There was a physical stop, but now you appear to have broken it, so you are halfway there to making a continuous servo.
You still need to do work internally to the servo as per the many conversion tutorials on the net.
Can you please tell us your electronics, programming, arduino, hardware experience?
Tom..... 
TomGeorge:
Can you please tell us your electronics, programming, arduino, hardware experience?
Not a lot. I've tried doing one Arduino project in the past.
emanresu01:
I can turn the servos indefinitely with my hand so I assume their is no physical barrier stopping them from turning, so do I need to modify my servos at all, or is there some way to code the servo to keep turning?
It sounds like you already have a 'continuous rotation servo'. Either that or any internal physical stops it or the internal pot had were broken off. What happens when you connect it to the Arduino and use File->Examples->Servo->Sweep? A regular servo will sweep back and forth about 180 degrees. A 'continuous rotation servo' will spin in one direction quickly, gradually slow to a stop, and then speed up in the other direction until it is spinning quickly the other way.

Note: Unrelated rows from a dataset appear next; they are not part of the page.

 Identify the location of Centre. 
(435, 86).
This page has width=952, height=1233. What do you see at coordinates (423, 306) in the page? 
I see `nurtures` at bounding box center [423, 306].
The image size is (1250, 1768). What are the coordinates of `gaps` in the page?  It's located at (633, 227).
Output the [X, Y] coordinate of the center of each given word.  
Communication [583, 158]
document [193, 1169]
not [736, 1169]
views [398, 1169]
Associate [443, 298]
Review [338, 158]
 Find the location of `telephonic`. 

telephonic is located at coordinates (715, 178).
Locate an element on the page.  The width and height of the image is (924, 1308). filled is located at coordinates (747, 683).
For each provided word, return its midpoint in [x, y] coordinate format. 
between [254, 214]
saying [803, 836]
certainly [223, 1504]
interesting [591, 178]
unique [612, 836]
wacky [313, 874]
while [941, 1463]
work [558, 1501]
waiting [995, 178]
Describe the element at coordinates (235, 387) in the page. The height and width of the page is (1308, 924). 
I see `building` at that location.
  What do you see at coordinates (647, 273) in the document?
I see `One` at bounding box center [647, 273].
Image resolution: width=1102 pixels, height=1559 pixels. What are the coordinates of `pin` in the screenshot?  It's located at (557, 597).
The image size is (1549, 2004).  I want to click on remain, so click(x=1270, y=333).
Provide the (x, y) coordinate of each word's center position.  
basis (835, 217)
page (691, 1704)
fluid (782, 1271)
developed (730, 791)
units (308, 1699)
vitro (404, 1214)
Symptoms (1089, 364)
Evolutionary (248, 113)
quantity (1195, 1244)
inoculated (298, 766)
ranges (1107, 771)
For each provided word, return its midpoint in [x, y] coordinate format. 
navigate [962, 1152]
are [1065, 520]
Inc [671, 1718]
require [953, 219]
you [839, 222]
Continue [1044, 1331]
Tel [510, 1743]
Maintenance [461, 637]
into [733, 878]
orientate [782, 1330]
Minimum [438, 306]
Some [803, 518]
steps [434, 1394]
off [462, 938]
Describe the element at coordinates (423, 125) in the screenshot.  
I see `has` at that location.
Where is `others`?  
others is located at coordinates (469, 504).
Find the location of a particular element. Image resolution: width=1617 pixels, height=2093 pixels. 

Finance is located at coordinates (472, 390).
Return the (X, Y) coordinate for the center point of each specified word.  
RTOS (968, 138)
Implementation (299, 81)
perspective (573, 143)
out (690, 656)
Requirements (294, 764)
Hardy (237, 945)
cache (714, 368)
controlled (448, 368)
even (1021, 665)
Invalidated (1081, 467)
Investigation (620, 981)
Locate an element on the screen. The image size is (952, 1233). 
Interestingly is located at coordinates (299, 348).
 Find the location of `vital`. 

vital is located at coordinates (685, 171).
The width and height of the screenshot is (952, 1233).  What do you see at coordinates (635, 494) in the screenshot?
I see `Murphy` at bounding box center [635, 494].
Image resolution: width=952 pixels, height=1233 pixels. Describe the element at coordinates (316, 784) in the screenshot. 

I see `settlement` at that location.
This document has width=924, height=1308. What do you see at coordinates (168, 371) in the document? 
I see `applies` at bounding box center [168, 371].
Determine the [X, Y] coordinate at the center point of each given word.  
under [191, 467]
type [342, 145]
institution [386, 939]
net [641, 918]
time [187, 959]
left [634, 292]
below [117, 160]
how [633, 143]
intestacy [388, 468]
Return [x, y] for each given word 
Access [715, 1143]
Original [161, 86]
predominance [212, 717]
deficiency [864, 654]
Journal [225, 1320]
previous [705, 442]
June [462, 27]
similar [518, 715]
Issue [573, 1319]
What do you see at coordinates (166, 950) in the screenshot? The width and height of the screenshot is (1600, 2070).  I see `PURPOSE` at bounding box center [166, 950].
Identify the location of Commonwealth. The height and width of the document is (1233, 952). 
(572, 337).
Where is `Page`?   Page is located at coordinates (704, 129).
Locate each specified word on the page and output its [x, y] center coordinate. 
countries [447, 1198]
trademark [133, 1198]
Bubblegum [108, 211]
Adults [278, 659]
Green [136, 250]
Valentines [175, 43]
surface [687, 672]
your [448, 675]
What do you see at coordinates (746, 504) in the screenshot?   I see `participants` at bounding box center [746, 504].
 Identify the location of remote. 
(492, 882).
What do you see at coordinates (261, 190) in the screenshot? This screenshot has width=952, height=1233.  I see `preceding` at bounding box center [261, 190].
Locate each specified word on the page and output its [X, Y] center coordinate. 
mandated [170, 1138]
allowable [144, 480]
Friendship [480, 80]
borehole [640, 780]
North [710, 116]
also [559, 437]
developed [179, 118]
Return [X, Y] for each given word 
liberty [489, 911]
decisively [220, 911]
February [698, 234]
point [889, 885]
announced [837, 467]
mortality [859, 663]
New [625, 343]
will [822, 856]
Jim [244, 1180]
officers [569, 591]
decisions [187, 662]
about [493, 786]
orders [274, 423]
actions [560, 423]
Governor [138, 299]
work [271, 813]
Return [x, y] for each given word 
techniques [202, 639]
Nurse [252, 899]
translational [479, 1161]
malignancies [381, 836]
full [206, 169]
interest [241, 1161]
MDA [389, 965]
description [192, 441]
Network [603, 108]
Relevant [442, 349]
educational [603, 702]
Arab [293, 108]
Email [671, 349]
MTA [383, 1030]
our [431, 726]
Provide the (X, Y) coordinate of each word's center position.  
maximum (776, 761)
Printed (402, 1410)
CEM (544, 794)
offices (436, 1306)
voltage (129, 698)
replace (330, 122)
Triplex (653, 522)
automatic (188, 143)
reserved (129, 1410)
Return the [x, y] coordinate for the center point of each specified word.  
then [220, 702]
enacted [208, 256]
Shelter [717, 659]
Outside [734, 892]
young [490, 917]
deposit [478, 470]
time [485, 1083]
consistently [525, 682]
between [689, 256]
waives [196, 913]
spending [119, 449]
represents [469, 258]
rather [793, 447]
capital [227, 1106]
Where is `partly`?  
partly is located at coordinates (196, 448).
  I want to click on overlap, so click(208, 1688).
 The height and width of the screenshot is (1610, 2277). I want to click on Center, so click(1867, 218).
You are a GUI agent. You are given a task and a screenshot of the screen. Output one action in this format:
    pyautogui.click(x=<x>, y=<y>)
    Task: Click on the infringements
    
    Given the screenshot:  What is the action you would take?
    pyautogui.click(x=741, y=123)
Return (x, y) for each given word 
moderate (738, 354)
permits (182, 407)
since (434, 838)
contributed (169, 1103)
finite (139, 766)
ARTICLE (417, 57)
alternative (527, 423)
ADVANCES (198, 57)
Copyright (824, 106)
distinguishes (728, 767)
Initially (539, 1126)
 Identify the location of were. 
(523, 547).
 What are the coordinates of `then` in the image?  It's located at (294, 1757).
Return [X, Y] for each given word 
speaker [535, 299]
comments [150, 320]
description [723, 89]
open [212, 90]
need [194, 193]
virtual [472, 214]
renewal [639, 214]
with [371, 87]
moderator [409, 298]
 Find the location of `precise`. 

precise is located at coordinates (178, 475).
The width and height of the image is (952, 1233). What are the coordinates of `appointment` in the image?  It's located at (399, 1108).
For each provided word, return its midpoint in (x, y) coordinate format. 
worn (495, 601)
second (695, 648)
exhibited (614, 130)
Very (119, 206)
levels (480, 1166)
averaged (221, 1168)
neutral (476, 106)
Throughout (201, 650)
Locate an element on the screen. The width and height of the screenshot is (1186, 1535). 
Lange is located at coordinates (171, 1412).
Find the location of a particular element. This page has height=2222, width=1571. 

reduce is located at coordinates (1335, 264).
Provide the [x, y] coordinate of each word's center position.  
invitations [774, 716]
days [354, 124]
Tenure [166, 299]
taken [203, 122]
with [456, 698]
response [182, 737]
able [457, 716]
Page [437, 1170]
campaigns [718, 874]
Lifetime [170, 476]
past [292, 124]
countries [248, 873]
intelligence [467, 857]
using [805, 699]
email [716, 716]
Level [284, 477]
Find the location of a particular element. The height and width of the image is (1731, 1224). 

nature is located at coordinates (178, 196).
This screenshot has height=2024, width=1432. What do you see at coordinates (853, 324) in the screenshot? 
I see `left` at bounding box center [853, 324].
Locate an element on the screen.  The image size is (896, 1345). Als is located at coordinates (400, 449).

Unfortunately my servo just spins back and forth, not in one direction.
emanresu01:
Unfortunately my servo just spins back and forth, not in one direction.
OK, try this sketch:
#include <Servo.h>
Servo myservo;
void setup()
{
myservo.write(0);
myservo.attach(9); // attaches the servo on pin 9 to the servo object
}
void loop() {}
Does THAT make your servo spin in one direction?